The next generation of double acting ships emerged when the Russian mining company Norilsk Nickel ordered a prototype of a series of arctic general cargo/container ships intended to replace its ageing fleet of SA-15 type arctic cargo ships that were built in Finland in the 1980s. Unlike the tankers, the Arc7 ice class ship was designed to have excellent icebreaking capability, 2 knots in level ice with a thickness of 1.5 meters, both ahead and astern. The ship, Norilskiy Nickel, was delivered from Hietalahti shipyard in 2006 and performed beyond expectations during ice trials in the Yenisei Gulf. Four additional ships, with an option for fifth, were ordered in 2007 from Aker Yards's shipyards in Germany, with deliveries in the second half of 2008 (Monchegorsk, Zapolyarny and Talnakh) and early 2009 (Nadezdha). Later an oil tanker derivative of the same design was constructed by Nordic Yards.

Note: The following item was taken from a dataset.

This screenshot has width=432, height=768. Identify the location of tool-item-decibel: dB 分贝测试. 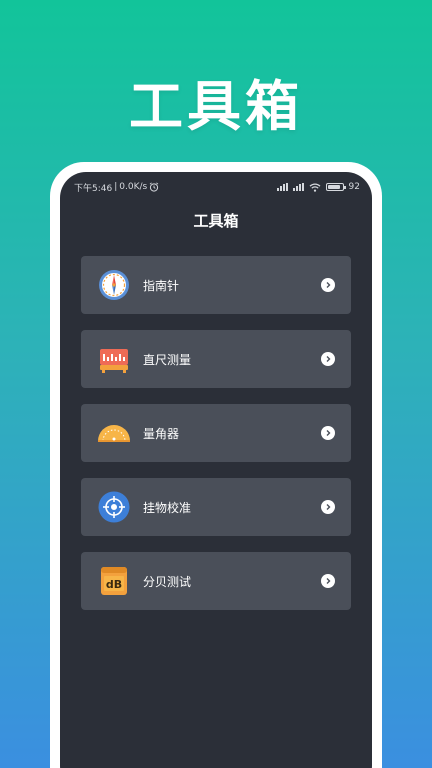
(216, 581).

On 22 March 2011 Gaiamare, a subsidiary of Meriaura, ordered a 115 m double acting multipurpose cargo ship designed especially for demanding projects such as transporting wind turbines to offshore installations. The new vessel, Meri, was built by STX Finland Turku shipyard and delivered in June 2012. The environmentally friendly ship, designed to run on biofuel, can also be used in oil spill cleanup — the vessel can be equipped with skimmers and has 2,700 m^{3} of tanks for recovered oil. The diesel-electric propulsion with two Siemens Schottel Z-drive thrusters and two bow thrusters allows the ship to maneuver and even move sideways at low speeds, considerably increasing the oil recovery rate.